Geastrum berkeleyi

Scientific classification
- Kingdom: Fungi
- Division: Basidiomycota
- Class: Agaricomycetes
- Order: Geastrales
- Family: Geastraceae
- Genus: Geastrum
- Species: G. berkeleyi
- Binomial name: Geastrum berkeleyi Massee (1889)

= Geastrum berkeleyi =

- Genus: Geastrum
- Species: berkeleyi
- Authority: Massee (1889)

Geastrum berkeleyi, or Berkeley's earthstar, is an inedible species of mushroom belonging to the genus Geastrum, or earthstar fungi. It can be distinguished from other Geastrum species by the flat bipyramidal shape of the calcium oxalate crystals found on its endoperidium.

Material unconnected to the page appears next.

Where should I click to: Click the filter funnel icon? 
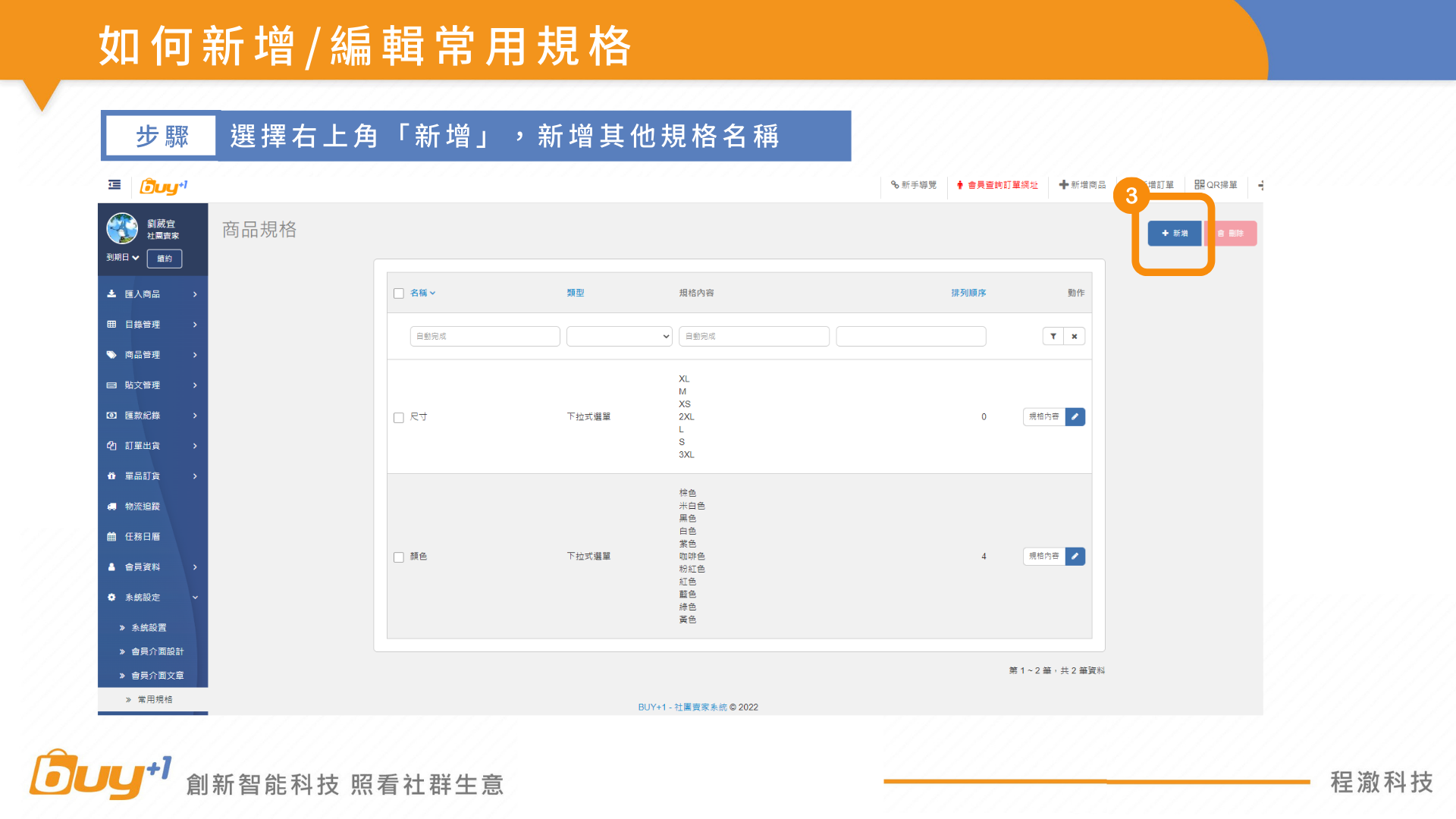[1053, 336]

Despite being a very uncommon mushroom, it has a wide geographical distribution, having been documented in Northern and Eastern Europe as well as Eastern Asia.

==Distribution==

European countries it is found in include Austria, the Czech Republic, Denmark, Estonia, Finland, Great Britain, Hungary, the Netherlands, Poland, Slovakia, Spain, Sweden, and Turkey. In Asia, it can be found in China and Japan.

The species was thought extinct in Poland until it was discovered growing in a reserve near Chęciny.